Reinventing Code

When it comes to ideas or products, you want to cover new territory. It's the same in the programming world. You want to build on others' abstractions. Sometimes, though, you just can’t help it. We’re writing our software on the .NET platform. In .NET, all user interface elements have their own window handle in the operating system. Window handles are expensive resources. Parts of our user interface needed a lot of user interface elements, but we couldn’t afford to allocate so many window handles. sunset.JPG So I started writing what a critic would call a reimplementation of the System.Windows.Forms namespace [1], but using a windowless model. Whereas the .NET top level interface element is called Control, ours was called LightControl. We also had LightButton, LightPictureBox, etc. I was only implementing about 2% of the namespace, but I was still nervous. It should set off alarms whenever you’re doing something that is both low level, and similar to something that already exists. But I just couldn’t think of any alternative. This was a few months ago. I was relieved yesterday when I randomly stumbled upon a blog post by Raymond Chen in which he validates my strategy. Raymond Chen is the man. This isn’t the first time this has happened. I wrote our own file system about eight months ago because NTFS didn’t have the right performance characteristics. We needed to store lots of small files, but traditional file systems have horrid performance in this scenario. They seek the disk like crazy! We also didn’t need directories, shortcuts, or any operations other than { create, append, read entire file, delete }. Surprisingly, a good open source implementation didn’t exist, so we bit the bullet.

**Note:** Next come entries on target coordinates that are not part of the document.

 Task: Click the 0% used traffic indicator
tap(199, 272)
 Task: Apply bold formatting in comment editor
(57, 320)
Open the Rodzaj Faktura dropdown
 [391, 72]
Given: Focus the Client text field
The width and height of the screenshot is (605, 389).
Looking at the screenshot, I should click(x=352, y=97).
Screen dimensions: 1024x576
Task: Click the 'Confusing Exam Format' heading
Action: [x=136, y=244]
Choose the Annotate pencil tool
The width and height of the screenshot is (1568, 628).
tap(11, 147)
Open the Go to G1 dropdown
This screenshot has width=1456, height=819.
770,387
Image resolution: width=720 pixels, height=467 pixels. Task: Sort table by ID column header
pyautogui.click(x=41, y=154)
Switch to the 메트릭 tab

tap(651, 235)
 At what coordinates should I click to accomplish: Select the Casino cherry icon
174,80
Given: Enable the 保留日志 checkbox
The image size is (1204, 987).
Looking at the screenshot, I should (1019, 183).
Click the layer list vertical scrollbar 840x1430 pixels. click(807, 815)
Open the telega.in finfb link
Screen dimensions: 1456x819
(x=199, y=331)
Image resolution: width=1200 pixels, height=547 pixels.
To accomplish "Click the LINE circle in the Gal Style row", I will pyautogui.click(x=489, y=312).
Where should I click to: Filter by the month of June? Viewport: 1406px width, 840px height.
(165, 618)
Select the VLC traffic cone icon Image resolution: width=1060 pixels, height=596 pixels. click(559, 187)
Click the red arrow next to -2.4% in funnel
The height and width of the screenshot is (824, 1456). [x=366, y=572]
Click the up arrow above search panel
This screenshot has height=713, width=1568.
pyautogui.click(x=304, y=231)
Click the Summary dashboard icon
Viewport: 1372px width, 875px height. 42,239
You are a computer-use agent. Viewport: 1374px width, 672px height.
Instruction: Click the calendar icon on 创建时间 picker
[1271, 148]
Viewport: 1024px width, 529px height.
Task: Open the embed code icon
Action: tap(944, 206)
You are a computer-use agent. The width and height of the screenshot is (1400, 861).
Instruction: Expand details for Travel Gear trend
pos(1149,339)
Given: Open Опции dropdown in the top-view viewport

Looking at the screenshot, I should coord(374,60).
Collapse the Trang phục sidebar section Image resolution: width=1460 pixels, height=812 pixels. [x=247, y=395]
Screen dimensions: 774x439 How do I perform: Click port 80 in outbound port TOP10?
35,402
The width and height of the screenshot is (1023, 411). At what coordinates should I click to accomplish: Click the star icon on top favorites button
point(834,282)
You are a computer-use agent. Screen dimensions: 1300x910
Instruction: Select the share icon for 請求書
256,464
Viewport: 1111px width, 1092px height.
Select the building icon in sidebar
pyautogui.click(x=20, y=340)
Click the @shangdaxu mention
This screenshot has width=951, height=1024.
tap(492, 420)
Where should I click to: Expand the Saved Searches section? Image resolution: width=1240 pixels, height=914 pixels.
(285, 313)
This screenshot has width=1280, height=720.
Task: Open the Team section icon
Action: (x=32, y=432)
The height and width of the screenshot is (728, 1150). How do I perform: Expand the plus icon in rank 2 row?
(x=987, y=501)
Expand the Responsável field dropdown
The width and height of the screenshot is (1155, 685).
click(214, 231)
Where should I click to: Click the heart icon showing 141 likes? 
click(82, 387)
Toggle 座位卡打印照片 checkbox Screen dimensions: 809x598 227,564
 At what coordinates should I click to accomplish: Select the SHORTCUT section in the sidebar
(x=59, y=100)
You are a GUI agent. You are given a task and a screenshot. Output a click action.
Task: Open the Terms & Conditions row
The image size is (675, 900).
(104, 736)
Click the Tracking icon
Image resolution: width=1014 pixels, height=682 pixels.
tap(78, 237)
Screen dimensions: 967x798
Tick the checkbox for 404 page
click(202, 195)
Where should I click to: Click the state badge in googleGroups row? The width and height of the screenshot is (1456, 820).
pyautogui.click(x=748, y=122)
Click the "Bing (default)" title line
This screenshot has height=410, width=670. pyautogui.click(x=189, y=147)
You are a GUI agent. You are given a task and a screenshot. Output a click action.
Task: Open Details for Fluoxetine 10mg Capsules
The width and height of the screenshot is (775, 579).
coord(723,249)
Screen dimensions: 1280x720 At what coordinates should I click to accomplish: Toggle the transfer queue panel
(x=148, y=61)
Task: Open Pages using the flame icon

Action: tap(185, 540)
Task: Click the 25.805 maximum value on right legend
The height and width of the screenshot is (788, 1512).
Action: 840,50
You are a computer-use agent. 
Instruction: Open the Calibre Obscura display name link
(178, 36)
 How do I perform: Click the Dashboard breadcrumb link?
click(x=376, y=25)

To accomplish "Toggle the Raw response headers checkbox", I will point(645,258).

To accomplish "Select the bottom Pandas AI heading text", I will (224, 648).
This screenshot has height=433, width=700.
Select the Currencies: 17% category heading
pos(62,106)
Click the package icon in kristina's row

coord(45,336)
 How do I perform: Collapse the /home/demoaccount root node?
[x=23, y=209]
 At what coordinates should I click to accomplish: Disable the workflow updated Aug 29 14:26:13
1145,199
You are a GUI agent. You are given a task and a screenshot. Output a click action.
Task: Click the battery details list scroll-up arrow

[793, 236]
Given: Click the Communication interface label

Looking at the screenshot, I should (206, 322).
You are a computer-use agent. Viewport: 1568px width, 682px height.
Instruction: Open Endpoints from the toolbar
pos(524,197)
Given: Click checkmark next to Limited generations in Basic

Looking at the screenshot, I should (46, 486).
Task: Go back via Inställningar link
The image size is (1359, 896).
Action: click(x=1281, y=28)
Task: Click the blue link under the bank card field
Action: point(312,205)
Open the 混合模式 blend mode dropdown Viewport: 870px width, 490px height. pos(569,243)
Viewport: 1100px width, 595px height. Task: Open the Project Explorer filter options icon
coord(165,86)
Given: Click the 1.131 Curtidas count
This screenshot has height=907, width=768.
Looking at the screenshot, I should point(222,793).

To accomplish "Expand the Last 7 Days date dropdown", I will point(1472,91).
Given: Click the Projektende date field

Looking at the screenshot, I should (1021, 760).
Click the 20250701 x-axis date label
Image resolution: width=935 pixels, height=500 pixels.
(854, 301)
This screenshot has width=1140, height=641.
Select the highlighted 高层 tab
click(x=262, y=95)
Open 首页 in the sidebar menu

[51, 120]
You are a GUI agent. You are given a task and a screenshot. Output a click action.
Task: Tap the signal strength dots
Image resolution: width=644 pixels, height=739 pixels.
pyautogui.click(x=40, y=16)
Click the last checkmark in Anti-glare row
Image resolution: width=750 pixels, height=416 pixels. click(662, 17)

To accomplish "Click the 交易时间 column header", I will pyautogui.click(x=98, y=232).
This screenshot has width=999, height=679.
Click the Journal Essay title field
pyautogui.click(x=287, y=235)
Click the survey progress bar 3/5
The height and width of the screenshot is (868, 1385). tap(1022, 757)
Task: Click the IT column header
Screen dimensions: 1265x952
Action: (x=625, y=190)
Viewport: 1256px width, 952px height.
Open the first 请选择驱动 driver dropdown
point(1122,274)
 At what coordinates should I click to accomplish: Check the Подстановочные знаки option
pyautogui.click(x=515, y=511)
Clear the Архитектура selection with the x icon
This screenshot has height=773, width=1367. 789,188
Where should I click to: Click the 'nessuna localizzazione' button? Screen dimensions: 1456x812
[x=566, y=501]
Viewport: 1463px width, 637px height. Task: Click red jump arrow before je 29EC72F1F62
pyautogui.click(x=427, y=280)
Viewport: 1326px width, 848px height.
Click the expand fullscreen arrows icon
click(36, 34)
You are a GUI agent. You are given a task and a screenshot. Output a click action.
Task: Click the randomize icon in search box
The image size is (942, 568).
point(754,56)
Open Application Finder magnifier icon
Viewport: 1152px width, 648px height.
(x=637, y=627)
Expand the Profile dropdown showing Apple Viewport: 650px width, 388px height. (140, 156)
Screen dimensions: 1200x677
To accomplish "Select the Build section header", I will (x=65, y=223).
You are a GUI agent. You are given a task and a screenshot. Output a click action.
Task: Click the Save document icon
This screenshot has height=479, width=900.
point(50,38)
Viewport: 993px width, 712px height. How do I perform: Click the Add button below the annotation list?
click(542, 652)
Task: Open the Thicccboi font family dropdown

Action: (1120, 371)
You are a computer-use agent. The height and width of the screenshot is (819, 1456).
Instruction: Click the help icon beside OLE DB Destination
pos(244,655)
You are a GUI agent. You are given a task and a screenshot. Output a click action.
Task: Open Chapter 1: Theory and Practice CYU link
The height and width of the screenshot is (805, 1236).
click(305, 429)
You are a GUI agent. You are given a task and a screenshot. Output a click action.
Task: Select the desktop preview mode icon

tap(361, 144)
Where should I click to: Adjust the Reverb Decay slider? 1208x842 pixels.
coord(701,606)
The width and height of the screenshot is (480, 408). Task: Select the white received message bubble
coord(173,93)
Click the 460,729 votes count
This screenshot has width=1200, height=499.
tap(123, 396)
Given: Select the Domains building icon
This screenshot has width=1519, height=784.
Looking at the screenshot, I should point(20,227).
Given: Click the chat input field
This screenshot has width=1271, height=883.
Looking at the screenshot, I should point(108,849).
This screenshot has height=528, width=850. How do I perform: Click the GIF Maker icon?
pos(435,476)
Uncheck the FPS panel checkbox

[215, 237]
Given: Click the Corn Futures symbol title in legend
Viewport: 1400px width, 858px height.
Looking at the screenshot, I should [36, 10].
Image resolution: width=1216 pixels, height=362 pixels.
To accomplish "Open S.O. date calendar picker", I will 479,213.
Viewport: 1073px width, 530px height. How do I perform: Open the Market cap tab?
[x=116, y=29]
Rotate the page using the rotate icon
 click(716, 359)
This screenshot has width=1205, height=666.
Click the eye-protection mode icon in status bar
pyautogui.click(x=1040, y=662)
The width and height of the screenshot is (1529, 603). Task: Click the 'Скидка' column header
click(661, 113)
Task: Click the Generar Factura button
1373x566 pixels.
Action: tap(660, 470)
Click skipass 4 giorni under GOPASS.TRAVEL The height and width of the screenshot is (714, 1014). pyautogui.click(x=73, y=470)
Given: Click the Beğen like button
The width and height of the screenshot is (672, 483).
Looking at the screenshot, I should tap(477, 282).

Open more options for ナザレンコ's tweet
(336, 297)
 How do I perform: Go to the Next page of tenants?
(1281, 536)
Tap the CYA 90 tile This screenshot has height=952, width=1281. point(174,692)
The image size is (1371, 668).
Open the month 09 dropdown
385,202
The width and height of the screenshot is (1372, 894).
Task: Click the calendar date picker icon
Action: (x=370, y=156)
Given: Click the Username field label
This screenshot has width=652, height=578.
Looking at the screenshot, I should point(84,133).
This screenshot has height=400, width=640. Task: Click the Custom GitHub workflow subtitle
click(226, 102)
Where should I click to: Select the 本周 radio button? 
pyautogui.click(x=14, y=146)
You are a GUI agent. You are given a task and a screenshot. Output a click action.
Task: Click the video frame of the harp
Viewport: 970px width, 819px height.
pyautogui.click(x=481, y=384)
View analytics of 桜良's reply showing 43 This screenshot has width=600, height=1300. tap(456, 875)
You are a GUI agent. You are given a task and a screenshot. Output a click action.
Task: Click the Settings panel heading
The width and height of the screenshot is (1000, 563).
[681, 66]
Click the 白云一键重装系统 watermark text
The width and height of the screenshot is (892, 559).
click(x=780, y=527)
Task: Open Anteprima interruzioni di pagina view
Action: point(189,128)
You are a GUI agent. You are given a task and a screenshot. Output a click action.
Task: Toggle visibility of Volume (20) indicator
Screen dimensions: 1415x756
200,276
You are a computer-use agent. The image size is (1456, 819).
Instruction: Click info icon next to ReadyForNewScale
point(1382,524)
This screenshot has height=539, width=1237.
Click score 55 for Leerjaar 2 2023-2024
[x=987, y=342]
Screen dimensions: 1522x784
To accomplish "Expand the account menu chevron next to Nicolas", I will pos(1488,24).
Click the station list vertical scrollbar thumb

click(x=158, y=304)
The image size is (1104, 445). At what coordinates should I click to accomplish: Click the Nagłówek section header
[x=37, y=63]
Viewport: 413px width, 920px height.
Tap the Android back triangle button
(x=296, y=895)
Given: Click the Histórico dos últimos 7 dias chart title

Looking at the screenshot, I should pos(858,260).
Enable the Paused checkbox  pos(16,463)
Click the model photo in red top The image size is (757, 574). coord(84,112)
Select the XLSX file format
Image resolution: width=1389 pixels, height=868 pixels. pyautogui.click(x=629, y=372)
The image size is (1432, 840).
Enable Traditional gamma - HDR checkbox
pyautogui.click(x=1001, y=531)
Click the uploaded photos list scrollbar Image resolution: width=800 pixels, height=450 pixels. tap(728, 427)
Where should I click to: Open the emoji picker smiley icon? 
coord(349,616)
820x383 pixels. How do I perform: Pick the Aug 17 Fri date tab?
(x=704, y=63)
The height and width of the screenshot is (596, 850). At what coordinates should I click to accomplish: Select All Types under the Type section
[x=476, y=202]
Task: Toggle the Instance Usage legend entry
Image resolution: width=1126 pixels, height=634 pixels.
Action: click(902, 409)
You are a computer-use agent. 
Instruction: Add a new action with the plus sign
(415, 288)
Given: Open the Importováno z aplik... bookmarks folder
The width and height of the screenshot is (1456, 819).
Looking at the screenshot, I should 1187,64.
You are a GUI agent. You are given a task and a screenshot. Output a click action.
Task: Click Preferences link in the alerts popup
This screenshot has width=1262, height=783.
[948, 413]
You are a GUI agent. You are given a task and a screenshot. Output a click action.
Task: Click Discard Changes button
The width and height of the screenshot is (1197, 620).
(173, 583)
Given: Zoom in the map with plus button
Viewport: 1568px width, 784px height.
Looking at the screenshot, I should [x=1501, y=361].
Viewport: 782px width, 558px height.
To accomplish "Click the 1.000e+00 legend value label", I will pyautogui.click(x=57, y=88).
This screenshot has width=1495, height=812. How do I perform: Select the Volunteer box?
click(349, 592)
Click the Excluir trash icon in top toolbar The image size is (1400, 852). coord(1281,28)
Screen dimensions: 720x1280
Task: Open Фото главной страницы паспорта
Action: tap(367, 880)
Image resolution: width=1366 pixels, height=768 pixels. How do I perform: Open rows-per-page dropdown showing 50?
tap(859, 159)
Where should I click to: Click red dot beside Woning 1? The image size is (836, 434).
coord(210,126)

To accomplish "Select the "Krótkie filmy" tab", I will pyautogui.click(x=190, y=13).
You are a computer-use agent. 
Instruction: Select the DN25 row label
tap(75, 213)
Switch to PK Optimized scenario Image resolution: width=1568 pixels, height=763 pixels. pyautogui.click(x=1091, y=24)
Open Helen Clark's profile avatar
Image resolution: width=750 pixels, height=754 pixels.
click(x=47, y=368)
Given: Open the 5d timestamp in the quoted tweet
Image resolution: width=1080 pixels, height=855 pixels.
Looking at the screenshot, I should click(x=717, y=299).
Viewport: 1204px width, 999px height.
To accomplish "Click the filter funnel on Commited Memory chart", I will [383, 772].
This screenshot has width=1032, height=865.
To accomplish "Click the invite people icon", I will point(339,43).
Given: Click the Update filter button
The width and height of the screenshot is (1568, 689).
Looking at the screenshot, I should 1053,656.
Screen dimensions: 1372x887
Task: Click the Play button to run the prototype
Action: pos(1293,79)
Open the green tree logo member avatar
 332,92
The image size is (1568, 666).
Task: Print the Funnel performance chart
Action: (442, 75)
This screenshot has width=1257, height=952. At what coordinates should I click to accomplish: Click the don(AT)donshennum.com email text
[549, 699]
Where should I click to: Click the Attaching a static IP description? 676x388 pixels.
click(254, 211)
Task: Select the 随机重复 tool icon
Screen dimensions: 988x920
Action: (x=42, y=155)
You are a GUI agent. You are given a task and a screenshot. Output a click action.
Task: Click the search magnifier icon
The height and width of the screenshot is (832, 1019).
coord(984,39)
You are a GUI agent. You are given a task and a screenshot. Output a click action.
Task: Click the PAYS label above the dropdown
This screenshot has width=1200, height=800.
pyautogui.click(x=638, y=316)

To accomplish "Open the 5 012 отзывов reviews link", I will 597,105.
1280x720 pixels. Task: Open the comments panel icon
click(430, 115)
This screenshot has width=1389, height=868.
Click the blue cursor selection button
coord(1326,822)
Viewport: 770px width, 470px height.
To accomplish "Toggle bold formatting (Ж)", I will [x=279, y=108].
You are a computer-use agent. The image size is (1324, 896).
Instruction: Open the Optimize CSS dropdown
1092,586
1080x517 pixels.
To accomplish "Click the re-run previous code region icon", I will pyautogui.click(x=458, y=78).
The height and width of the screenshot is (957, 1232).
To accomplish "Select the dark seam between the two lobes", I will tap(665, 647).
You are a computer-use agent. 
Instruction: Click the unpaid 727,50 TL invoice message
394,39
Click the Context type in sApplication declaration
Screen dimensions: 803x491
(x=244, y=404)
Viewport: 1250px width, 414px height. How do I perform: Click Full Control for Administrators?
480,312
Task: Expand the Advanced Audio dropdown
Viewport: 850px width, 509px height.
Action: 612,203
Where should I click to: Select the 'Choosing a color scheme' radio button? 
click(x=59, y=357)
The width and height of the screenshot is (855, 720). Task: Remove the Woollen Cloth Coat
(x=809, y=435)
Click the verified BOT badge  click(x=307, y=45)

The Point First, don’t be afraid to code a variant of something that already exists. Do your homework first, but do what you’ve gotta do. Second, if you’re making something new, don’t hide power. You might be able to save someone from having to write new code. [2]
Notes [1] This would take a hundred developers two years to finish. Luckily we don't need all of the functionality, but more importantly we don't need an uncrashable API. [2] I'm not blaming MS on this one. Although many criticize them for not providing a windowless control framework, they couldn’t have done so just by exposing an extra option. They're not hiding power; it's just not there.